We needed some chocolate chips; we needed a pizza tray. Now. These were the reasons I had to fire up the ole' Volvo engine and venture out into the world, driving on the wrong side of the road. Well, to me anyways.
We made it safely to our destination and acquired the goods. *ahem* Acquired them legally, that is, what were you thinking?!?
There were a couple of disagreements over who should carry the size 5 child's coat, and an accusation (while hungry) from the little one that I, "hurt her eyebrows." erm....
After a bit of dilly-dallying with good intentions (buying presents for little bundles of joy who will be arriving soon), we made it back out to the parking lot to where the nice parking ticket man was standing next to my car. He was busy poking at buttons on his machine when I said hello. He apologized, then after a few moments told me: "The paper is stuck in my printer. You will get away before I can give you a ticket." This sounded very racy and illegal to me, so I asked for further clarification. He said that I was not going to get a ticket....which was especially nice because it would have put me back a hefty 30 pounds sterling (obviously I should have inserted another 40 pence into the meter.)
I felt pretty good about it, especially because this trip's close call was only a parking violation...not the moving violation that I earned (but did not receive) the last time I was on the road.

Information shown
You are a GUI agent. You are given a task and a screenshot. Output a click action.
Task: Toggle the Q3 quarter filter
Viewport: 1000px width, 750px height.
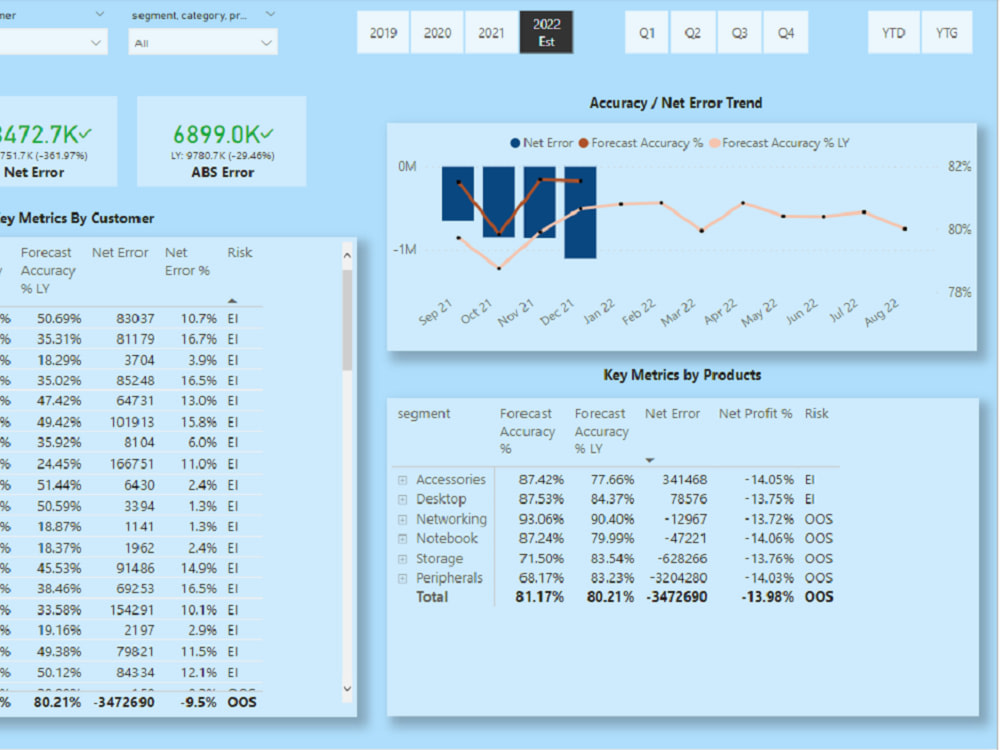[x=739, y=32]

The tasks
(1) In the parking story, how much would the ticket have cost the narrator?
(2) Please carry on the parking story, picking up right after its final sentence.

Task-by-task answers
(1) 30 pounds sterling.

(2)
Now to be fair, the last time I was on the road was also the first time that I had driven in England. So, maybe I shouldn't feel too bad that I almost crashed at a roundabout on the way to the store, then drove so cautiously home that I was passed by a scooter. I'd say this times close call with a parking ticket was head and heels above that.... ;)
Pa
4 years ago
11 comments:
I fucking knew it... Before I hooked up with you in the town centre I was gonna ask if you had enough change and stuff, got parked OK... and I thought that if you hadn't put a measly 40p in the meter it'd only be a $60 fine... but no, I assumed my clever Becky'd be cool and I just let the thought go...
But you narrowly avoided getting a ticket... you jammy little miss :p :D
So... what is it with you and cars, huh? My first ever tow, my first ever bump...?
LOL :D
Oh, and you forgot the tomato... ;)
Hey, there you are! :)
Yeah, you and cars, what's the deal?
LMAO picturing you being passed by a scooter...
If that's the worst, then it's not so bad. I really feel like I'd be taking some lives in hand if I attempted so much as to ride a bike on the wrong side of the road. My brain doesn't summersault too easily these days.
dude youre loads better than me anyway, i would have run over several pedestrians and broken god knows how many of their traffic laws. i dont sometimes understand ours so kudos and kisses to you :) lucky dude.
and leave the poor child's eyebrows alone.
hurt her eyebrows! That's got to be the best one yet!
I'm not so sure England is a safe place for you. Biking through artilery drills, roundabout messes.
Cool way to get out of a ticket.
perhaps in another life bbfk was a parking meter maid and in this life it is all coming back in the form of bad car karma! lol!!!
but the more important thing is she gotta way with it, there is some good karma there too.
You can hurt your eyebrow.
...well, you CAN...
You were lucky girl. I got a $72 ticket the other week. I hated it. it's a weird thing about eyebrows I reckon.
so where are the pictures of coco's halloween costume eh?
Lol, well done.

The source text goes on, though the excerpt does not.